Is there a plausible explanation for that increase that doesn’t totally rely on a sudden spike in childhood mental illness? Did something else change between 1987 and 2007?

In fact, yes: A major 1990 Supreme Court ruling, Sullivan v. Zebley, relaxed the rules under which children could qualify for SSI. “Following the Supreme Court’s ruling,” reports the National Center for Youth Law, “the Social Security Administration … expanded the list of mental impairments that would qualify a child for SSI.” Congress passed other eligibility expansions into law between 1987 and 2007 too. No doubt, childhood mental illness did increase in those two decades, but Shrier’s “thirty-five fold” jump compares apples to oranges.

Bad Therapy also makes some contradictory arguments. For instance, just 20 pages after the one-in-six line, Shrier criticizes children’s mental health apps—which do sound awful—for citing what appears to be the exact same figure.

“The decks of promotional materials mental health start-ups show potential investors are unflinching: The poor mental health of the rising generation spells unimaginable business opportunity,” she writes. “They claim that one out of six children in the United States ‘has an impairing mental health disorder.’” It doesn’t have the same age range, but otherwise, this is basically Shrier’s own claim.

Or later in the book, she claims that “restorative justice” models of school discipline led to “no fewer suspensions for male students” and that schools “stopped suspending or expelling” violent students.

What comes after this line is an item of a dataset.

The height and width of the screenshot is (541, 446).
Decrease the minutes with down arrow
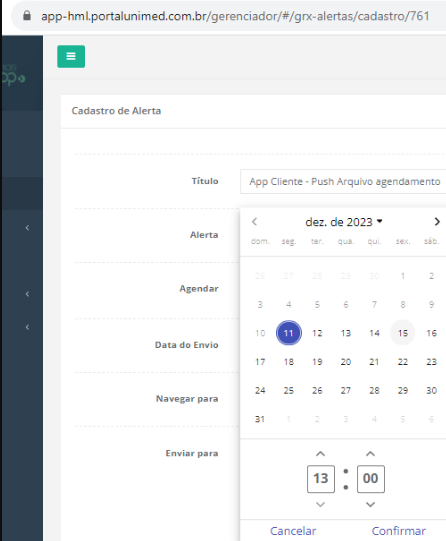370,504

The only way both can be true is if all the violent kids were girls.

And Shrier approvingly quotes Jordan Peterson (yes, that Jordan Peterson), arguing that there’s “no difference between thinking about yourself and being depressed and anxious. They are the same thing.” This can’t really mesh with her argument, 50 pages on, that anxiety and depression as a short-term response to real stress, grief, or failure may be a good thing—a healthy, protective way for the brain to process loss—distinct from long-term, diagnosable anxiety and depression in adults.

A big grain of salt

These and other questionable details—not to mention my inability to evaluate the many medical and psychological experts Shrier cites while constantly decrying medical and psychological experts—leave me wary of Bad Therapy. My sense is that it contains both needful correctives and ideologically motivated hyperboles, and that many readers will struggle to parse the difference. Read it, if you do, with a big grain of salt.

I’ll end with one critique of Shrier’s ideas on parenting that is particularly relevant to Christian readers. “I don’t know how to raise your kid,” she writes toward the end of the book. “I don’t know your values. And I distrust, instinctively, most who would claim to know these things. I certainly don’t believe that any mental health expert does,” she continues, ticking off ways the industry has failed, before reiterating, “I don’t know how to raise your kid. But you do.”

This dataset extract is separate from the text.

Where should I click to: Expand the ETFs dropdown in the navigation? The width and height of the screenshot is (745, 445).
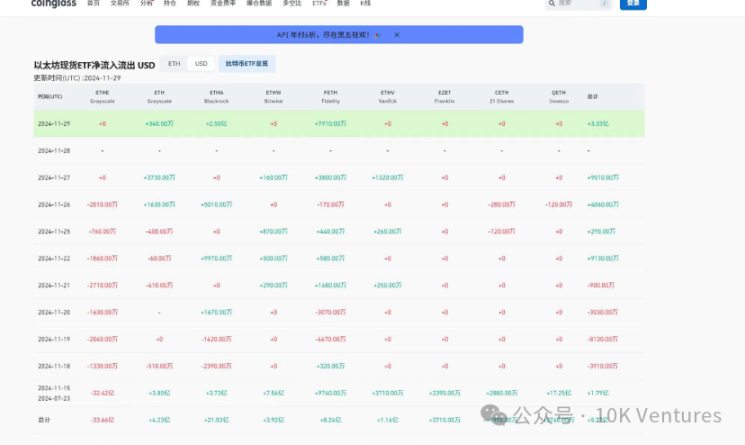point(319,4)
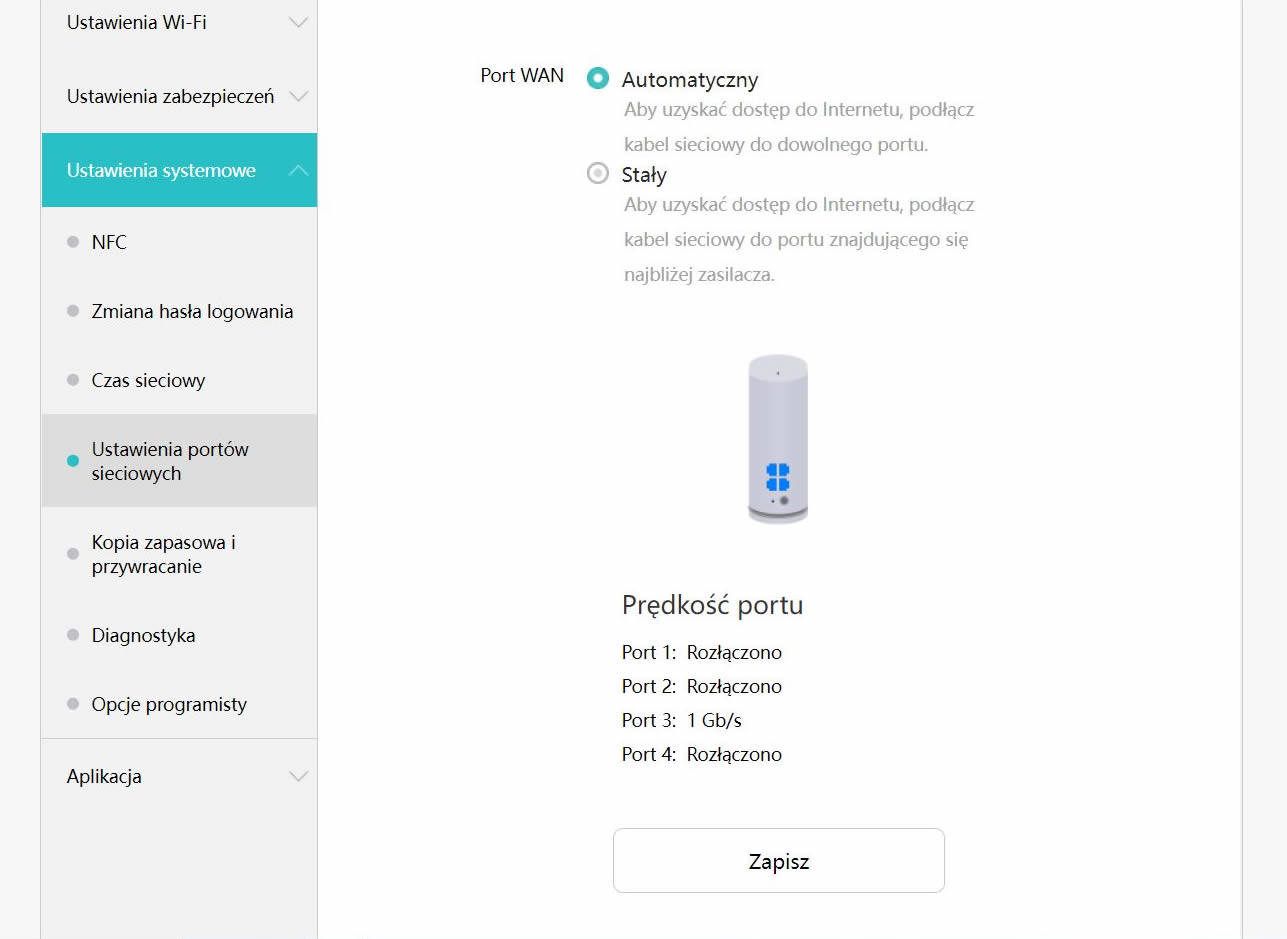The width and height of the screenshot is (1287, 939).
Task: Click the Zapisz button
Action: (778, 861)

Do you, though? I don’t always feel as if I do. On a very practical level, I take advice from my husband, elder family members, friends whose children are older than mine, and (inevitably) the internet. Bigger picture, my goal is not simply to follow my instincts and communicate my values, as Shrier prescribes, but to induct our children into communities of faith, family, and friendship.

This reliance on others’ wisdom and communal help strikes me as especially important in an era when phone-addled children struggle to grow up. As I’ve written before at CT, I don’t think the smartphone battle is one parents can win alone. This is a collective action problem, and we need communal reinforcements, ideally via our local congregations.

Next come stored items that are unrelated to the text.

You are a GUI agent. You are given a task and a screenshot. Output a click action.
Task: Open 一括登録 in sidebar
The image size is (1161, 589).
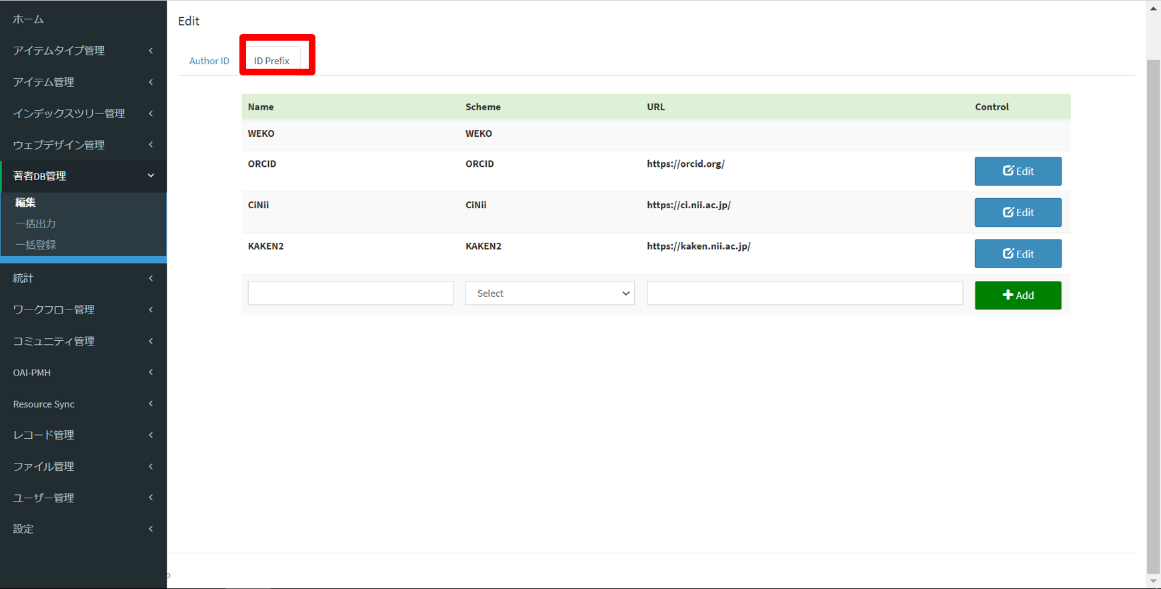pyautogui.click(x=36, y=244)
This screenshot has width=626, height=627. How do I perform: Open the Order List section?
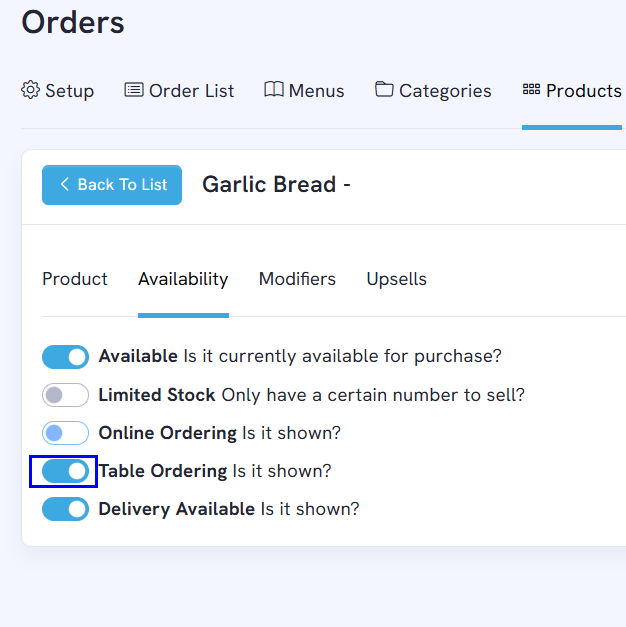pos(191,91)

Shrier’s individualist model—you alone know what’s right for your kids, and, if need be, you must fight the whole world to do it—doesn’t seem to allow for my real need for help from fellow followers of Jesus who sometimes do know better than me. I don’t want to abdicate parental responsibility to misguided experts who know their field but not my child. But neither do I want Shrier’s valorization of go-it-alone parenting that seems to leave no room for the church.

Bonnie Kristian is the editorial director of ideas and books at Christianity Today.